Selection:
————————
I've mentioned this survey several times before, but this time I bring news of the 2009 survey opening to participants.
This year the survey covers five countries (China, India, Israel, UK
and US) in two industries (technology and life sciences). If you are
CEO or CFO of a startup company in any of these countries/industries
then I encourage you to participate
in the survey. It doesn't cost anything to participate (other than the
30-60 minutes it takes to complete the survey) and the benefit is that
you get the full results once they are published.
In years past,
the results were published in a PDF and a hardcopy book, but starting
in 2009 the results will be published online via a password protected,
members-only site (so participating is really the only way you can get
the results). I think the 2009 data will be very interesting as it
will reflect the effects of the overall economy as well as provide
global comparisons. Don't miss the opportunity to get the 2009 data...take the survey now!
————————
Data excerpts:
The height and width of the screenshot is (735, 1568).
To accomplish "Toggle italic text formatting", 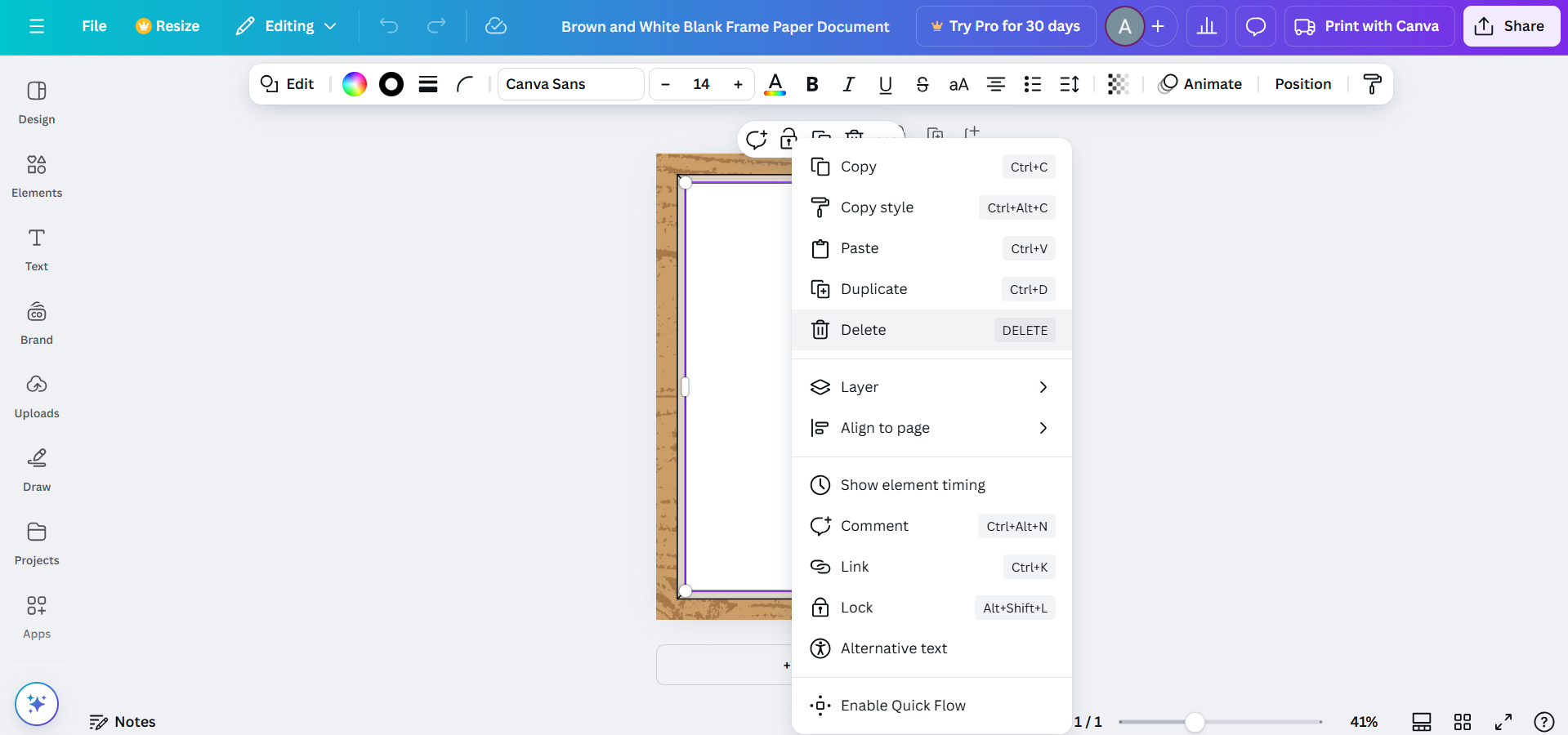I will [x=848, y=84].
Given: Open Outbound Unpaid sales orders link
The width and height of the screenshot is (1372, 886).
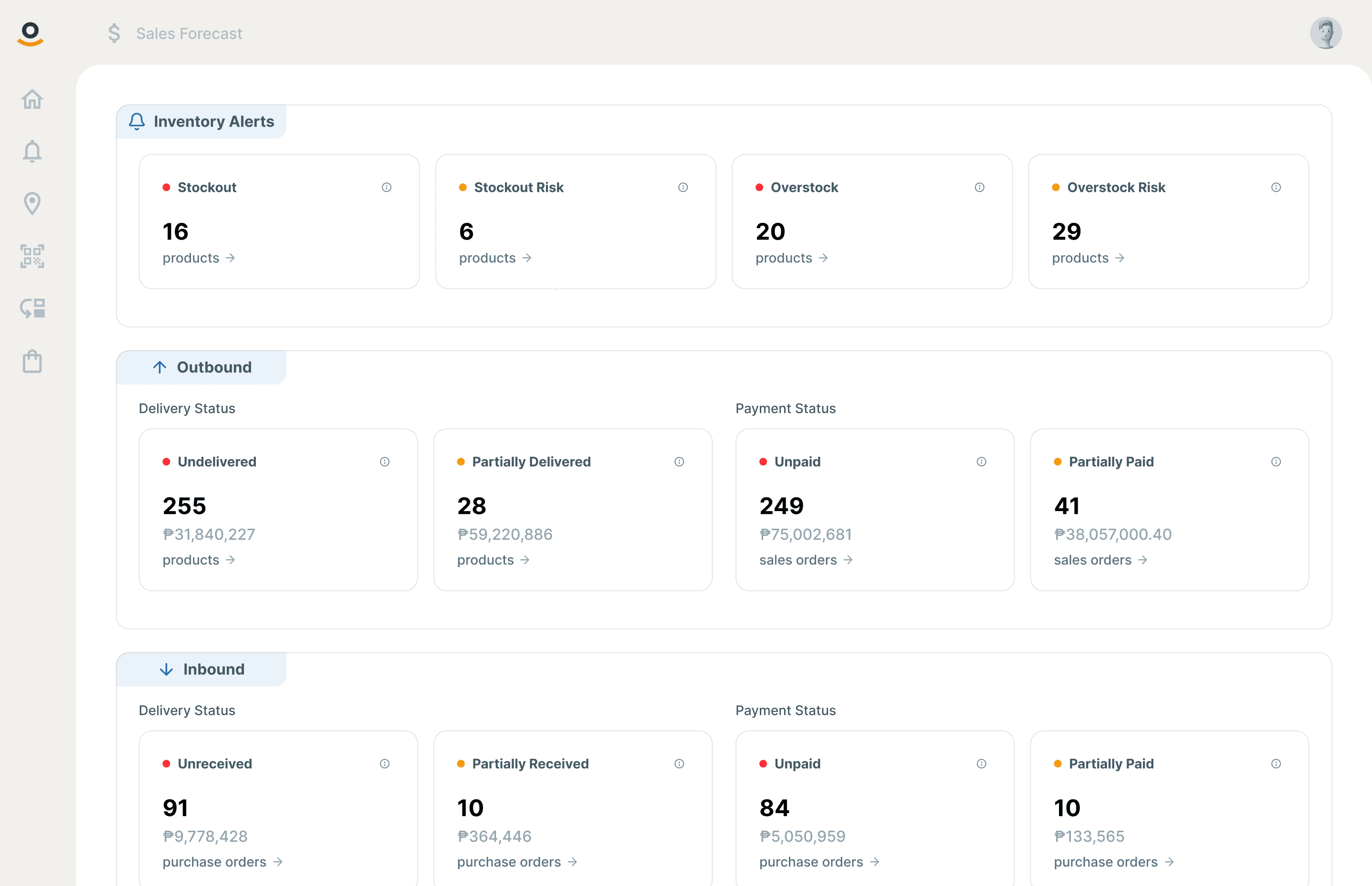Looking at the screenshot, I should pos(806,560).
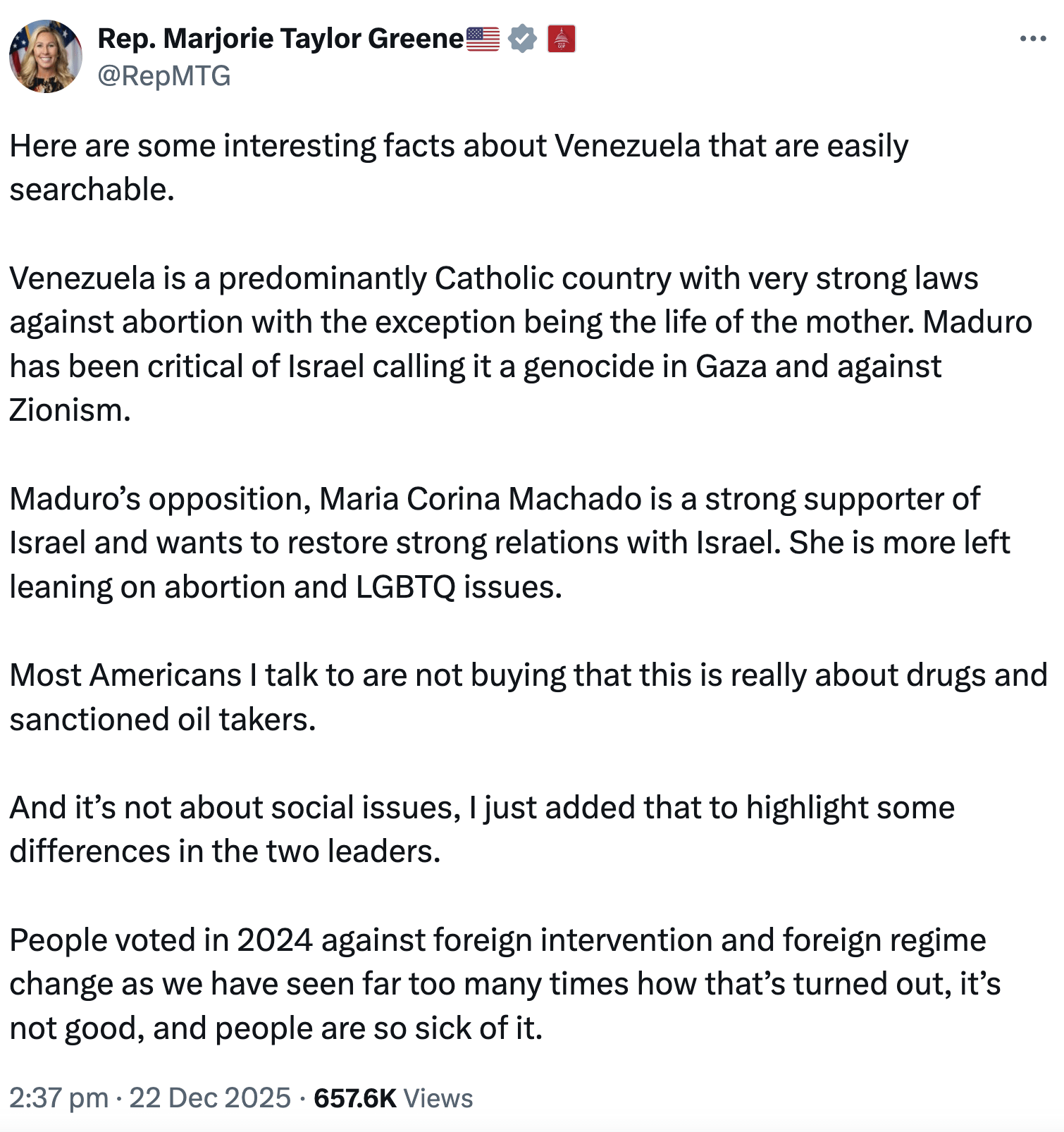The image size is (1064, 1132).
Task: Click the LGBTQ issues phrase
Action: point(459,586)
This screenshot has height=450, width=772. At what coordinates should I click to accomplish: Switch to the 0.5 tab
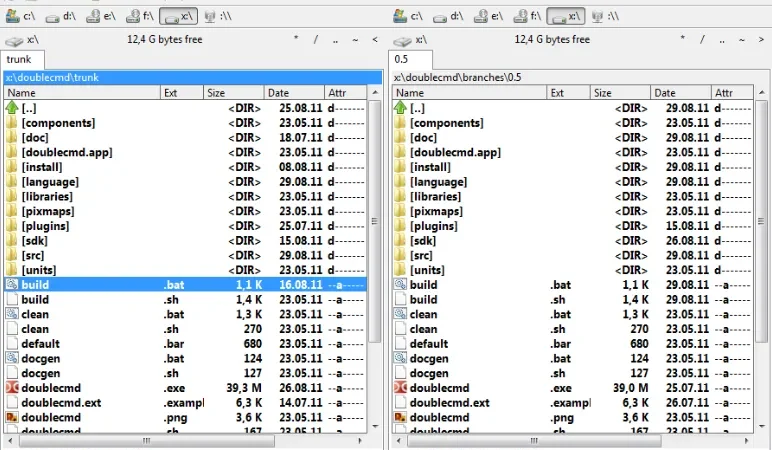tap(410, 60)
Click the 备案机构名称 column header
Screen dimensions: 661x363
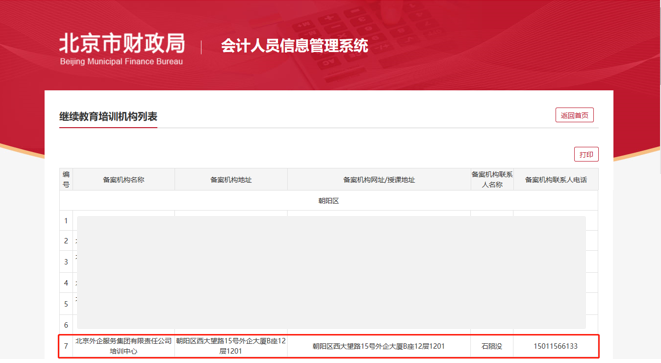[x=124, y=180]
————————
Given exercise A: Turn the paragraph of the survey post that begins "This year the survey covers" into a short bulleted list that keeps its main facts.
Given exercise B: Extend the survey post with a few sentences that pick up after its final sentence.
The rows have nothing to do with the survey post.

Written answer A:
- The 2009 survey covers five countries: China, India, Israel, the UK and the US.
- It covers two industries: technology and life sciences.
- CEOs and CFOs of startups in these countries and industries are encouraged to take part.
- Participation is free apart from the 30–60 minutes needed to complete the survey.
- Participants receive the full results once they are published.

Written answer B:
If
you haven't seen the results of this survey before, I'm including both
of last year's unabridged reports results below. It's actually pretty
simple, yet since the data is otherwise so hard to find it's pretty
powerful. Basically the survey collects salary, cash bonus and equity
information for the top executives in private companies (mostly
venture- and preventure-backed companies). The survey also collects
information about the background of the executives and of the company
(like location, size, funding, industry, etc.). The report is then
able to give ranges of compensation based on these attributes.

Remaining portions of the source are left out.